=== Section Start ===

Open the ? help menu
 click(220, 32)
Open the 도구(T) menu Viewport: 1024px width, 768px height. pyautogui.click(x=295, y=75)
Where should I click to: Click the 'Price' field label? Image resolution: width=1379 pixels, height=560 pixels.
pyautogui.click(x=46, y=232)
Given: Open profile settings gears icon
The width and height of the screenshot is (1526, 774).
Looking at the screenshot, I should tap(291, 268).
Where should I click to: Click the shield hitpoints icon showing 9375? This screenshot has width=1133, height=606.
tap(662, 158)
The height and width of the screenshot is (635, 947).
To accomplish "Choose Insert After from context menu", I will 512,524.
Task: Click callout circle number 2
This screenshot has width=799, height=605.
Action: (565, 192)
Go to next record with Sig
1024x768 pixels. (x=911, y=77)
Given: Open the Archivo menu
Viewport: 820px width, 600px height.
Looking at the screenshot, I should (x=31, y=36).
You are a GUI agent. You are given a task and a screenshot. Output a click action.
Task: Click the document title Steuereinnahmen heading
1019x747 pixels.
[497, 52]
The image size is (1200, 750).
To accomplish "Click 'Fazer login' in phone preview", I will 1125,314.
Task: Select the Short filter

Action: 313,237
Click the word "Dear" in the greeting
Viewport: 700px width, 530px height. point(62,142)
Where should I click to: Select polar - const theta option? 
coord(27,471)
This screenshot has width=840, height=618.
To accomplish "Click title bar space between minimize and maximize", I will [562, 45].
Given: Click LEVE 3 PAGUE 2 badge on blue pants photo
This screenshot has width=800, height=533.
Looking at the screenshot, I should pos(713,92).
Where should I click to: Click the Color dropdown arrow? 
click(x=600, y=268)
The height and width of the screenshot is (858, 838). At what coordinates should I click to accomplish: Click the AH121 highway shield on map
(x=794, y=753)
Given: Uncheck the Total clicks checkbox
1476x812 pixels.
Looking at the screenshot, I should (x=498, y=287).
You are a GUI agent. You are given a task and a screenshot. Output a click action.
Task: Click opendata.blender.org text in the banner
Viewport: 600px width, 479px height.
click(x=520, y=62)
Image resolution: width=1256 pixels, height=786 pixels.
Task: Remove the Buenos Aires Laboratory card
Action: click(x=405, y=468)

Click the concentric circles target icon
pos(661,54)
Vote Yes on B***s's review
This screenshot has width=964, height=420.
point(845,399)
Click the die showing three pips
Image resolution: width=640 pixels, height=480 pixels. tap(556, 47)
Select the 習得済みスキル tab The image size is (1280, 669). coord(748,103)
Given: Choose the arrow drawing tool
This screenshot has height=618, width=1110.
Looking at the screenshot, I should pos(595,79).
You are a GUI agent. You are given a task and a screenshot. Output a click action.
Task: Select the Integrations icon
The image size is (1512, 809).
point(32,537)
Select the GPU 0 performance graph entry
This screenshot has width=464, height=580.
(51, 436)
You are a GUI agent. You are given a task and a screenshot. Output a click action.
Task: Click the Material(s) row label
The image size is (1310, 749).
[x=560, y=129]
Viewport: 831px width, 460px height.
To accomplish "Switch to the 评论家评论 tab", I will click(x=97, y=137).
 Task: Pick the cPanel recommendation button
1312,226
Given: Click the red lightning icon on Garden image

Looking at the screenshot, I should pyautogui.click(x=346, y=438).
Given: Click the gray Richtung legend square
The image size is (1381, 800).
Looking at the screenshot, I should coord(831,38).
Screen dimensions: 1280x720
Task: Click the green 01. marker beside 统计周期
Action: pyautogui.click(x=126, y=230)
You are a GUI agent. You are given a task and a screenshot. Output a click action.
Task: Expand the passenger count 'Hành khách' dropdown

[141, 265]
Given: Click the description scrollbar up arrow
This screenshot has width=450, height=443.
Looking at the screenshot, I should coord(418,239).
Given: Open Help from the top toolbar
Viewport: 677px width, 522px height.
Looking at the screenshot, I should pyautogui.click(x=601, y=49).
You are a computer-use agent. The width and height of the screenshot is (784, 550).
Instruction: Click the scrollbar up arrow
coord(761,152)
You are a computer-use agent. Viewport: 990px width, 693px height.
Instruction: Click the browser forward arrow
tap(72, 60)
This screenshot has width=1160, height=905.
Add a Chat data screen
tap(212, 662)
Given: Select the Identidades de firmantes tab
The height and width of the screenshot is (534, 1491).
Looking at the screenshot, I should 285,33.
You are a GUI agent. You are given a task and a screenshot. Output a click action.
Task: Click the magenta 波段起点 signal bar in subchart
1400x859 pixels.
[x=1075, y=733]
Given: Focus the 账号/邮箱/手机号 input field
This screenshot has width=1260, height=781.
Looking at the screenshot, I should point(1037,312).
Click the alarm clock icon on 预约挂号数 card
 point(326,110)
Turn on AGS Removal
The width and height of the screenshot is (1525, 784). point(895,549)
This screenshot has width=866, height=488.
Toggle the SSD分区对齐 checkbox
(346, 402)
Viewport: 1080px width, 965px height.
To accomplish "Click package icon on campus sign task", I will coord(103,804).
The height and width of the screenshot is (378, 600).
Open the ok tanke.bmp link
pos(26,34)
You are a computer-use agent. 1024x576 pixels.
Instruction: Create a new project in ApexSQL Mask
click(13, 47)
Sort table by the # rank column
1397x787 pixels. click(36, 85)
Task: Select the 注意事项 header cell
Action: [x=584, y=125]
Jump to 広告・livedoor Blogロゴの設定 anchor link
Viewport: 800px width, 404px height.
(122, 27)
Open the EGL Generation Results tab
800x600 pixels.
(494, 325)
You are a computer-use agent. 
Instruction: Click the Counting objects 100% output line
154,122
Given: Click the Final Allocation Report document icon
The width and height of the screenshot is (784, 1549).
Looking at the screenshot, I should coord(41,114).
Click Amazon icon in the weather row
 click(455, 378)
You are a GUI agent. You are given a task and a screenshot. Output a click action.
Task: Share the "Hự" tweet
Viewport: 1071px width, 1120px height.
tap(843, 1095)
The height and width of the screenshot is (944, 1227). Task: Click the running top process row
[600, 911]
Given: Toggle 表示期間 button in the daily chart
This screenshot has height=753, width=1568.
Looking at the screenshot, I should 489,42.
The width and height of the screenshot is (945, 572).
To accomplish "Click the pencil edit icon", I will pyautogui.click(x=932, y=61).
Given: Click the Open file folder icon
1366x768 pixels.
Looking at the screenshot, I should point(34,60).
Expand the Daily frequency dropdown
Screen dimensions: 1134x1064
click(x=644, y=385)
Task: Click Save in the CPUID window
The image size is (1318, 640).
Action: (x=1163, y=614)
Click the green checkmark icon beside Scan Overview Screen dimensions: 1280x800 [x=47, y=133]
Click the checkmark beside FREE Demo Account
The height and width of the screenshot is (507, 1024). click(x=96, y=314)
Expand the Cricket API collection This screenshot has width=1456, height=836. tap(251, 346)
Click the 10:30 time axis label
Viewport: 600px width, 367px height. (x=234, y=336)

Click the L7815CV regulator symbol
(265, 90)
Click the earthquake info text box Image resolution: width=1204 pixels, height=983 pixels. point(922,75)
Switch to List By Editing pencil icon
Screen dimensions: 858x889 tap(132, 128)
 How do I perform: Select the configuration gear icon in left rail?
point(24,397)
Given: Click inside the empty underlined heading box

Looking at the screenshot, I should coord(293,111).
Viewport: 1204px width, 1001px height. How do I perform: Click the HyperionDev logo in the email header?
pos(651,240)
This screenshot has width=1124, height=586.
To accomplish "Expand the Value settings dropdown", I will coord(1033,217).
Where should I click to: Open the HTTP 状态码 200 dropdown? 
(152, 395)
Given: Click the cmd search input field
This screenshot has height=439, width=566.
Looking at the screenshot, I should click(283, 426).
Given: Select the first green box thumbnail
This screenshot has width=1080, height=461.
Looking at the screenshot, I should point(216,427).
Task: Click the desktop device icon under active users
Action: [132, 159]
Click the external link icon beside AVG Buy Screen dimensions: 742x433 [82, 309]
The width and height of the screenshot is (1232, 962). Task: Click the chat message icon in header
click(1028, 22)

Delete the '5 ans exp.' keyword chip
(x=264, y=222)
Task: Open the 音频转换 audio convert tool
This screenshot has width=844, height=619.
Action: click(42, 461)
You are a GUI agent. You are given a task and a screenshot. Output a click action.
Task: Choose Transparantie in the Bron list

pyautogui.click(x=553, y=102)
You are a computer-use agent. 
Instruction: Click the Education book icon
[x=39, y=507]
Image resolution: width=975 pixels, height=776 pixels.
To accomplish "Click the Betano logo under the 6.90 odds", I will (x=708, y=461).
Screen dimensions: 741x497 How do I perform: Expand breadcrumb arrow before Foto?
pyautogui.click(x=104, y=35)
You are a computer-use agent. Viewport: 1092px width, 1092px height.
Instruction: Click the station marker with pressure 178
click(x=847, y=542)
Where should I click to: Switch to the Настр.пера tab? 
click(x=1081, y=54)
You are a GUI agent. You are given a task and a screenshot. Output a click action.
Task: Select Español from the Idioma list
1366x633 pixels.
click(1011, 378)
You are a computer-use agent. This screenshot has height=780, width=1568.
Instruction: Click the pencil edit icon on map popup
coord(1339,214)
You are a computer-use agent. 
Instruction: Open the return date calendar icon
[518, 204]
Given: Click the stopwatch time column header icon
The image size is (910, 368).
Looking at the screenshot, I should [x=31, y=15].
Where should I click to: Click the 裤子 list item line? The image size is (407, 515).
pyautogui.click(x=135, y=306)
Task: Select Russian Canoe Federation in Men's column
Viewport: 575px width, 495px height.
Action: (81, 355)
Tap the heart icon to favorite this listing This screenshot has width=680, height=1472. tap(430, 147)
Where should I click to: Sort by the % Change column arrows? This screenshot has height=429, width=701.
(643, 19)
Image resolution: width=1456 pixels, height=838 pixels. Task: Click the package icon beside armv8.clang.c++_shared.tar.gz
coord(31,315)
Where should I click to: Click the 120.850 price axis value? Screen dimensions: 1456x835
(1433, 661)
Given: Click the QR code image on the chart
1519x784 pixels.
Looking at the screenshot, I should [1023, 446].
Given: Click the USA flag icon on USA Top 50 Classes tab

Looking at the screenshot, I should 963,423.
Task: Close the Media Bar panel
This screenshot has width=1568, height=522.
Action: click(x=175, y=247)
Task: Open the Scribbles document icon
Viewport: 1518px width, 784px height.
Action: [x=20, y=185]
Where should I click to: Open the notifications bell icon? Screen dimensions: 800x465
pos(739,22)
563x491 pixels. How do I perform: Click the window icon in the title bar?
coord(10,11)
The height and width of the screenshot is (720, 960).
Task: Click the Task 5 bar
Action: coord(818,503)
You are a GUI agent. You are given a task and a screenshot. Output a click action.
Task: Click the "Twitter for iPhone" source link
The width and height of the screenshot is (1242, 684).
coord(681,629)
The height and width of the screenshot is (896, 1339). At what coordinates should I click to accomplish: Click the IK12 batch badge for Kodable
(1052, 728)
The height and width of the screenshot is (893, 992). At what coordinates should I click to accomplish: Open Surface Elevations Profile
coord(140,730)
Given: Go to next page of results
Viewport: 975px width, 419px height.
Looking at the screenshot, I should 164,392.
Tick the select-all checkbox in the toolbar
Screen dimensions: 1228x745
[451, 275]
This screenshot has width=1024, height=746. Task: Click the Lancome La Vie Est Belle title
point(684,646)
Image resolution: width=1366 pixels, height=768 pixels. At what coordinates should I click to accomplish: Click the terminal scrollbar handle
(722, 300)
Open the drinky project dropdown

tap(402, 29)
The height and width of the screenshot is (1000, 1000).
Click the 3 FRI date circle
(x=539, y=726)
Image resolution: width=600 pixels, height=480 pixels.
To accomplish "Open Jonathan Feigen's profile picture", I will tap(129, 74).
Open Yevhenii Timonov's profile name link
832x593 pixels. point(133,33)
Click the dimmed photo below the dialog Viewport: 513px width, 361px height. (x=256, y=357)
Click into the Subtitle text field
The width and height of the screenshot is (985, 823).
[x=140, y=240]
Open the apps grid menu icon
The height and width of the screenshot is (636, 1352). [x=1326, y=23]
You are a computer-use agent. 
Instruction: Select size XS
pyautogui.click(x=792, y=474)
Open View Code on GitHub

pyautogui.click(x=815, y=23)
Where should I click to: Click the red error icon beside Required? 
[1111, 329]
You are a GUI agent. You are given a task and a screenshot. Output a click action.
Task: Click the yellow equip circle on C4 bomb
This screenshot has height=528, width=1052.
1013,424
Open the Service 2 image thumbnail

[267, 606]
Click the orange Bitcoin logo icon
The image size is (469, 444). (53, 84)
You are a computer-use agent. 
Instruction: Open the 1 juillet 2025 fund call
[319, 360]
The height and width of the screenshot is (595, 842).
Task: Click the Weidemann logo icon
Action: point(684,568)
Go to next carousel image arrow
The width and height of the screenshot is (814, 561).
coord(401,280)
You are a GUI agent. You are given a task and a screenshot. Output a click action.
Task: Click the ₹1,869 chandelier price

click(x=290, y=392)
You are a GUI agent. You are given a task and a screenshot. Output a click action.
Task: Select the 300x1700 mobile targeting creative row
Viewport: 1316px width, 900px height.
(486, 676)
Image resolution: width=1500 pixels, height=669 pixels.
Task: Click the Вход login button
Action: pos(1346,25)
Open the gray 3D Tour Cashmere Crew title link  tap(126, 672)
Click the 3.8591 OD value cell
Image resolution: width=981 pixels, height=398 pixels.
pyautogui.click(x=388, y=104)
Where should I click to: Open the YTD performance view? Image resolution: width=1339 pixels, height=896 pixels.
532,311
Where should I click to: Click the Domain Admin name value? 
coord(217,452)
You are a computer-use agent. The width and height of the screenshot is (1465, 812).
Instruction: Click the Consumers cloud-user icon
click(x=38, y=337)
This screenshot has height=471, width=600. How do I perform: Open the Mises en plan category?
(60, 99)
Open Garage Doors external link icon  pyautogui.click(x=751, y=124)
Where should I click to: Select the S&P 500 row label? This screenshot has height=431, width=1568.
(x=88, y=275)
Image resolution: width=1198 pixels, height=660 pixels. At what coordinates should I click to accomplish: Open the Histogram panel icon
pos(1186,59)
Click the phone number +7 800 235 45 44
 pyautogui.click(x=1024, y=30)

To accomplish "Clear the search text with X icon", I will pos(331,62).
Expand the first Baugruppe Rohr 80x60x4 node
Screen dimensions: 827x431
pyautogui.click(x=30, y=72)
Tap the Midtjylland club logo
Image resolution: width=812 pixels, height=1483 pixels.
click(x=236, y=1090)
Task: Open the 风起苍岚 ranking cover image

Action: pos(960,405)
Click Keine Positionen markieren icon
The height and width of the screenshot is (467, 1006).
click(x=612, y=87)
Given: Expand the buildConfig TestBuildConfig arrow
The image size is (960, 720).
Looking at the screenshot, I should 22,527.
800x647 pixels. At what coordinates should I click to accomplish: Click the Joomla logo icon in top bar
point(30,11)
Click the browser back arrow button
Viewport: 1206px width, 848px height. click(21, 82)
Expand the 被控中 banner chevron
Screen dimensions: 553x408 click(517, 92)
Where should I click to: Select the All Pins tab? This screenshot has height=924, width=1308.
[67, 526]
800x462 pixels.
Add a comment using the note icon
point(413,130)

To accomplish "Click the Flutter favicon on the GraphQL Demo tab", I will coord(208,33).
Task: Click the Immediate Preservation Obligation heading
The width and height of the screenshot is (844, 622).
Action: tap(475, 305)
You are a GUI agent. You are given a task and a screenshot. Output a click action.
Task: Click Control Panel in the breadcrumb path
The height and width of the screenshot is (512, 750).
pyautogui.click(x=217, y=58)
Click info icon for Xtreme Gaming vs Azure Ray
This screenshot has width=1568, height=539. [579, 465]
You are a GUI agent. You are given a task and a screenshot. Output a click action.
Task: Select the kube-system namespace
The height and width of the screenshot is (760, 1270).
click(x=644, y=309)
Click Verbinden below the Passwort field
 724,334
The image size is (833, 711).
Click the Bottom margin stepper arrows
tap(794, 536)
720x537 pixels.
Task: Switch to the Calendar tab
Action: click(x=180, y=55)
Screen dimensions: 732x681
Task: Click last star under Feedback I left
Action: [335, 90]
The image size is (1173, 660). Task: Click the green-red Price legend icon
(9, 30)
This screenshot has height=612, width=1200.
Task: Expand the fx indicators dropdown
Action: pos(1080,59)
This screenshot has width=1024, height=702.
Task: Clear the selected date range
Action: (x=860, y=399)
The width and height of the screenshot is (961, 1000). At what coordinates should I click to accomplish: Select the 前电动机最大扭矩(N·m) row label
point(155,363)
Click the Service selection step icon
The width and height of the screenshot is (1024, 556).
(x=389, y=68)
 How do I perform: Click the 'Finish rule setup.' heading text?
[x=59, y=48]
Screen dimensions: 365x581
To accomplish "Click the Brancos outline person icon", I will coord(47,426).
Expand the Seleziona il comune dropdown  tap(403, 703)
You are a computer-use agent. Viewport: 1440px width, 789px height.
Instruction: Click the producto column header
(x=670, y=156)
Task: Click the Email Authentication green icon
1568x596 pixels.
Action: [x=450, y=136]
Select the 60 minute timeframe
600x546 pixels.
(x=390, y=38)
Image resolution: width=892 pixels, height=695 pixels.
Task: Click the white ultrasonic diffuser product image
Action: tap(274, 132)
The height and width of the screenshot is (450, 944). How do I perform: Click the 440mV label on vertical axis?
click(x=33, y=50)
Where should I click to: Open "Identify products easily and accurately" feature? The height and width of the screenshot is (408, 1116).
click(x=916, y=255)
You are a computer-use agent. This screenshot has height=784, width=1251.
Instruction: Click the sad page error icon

=== Section End ===

◆ **AIM OF THE EXERCISE**
Output the lines of the records above exactly as they appear, from the line containing "Given: Click the stopwatch" through the line containing "Task: Select Russian".

◆ **RESPONSE TO THIS TASK**
Given: Click the stopwatch time column header icon
The image size is (910, 368).
Looking at the screenshot, I should [x=31, y=15].
Where should I click to: Click the 裤子 list item line? The image size is (407, 515).
pyautogui.click(x=135, y=306)
Task: Select Russian Canoe Federation in Men's column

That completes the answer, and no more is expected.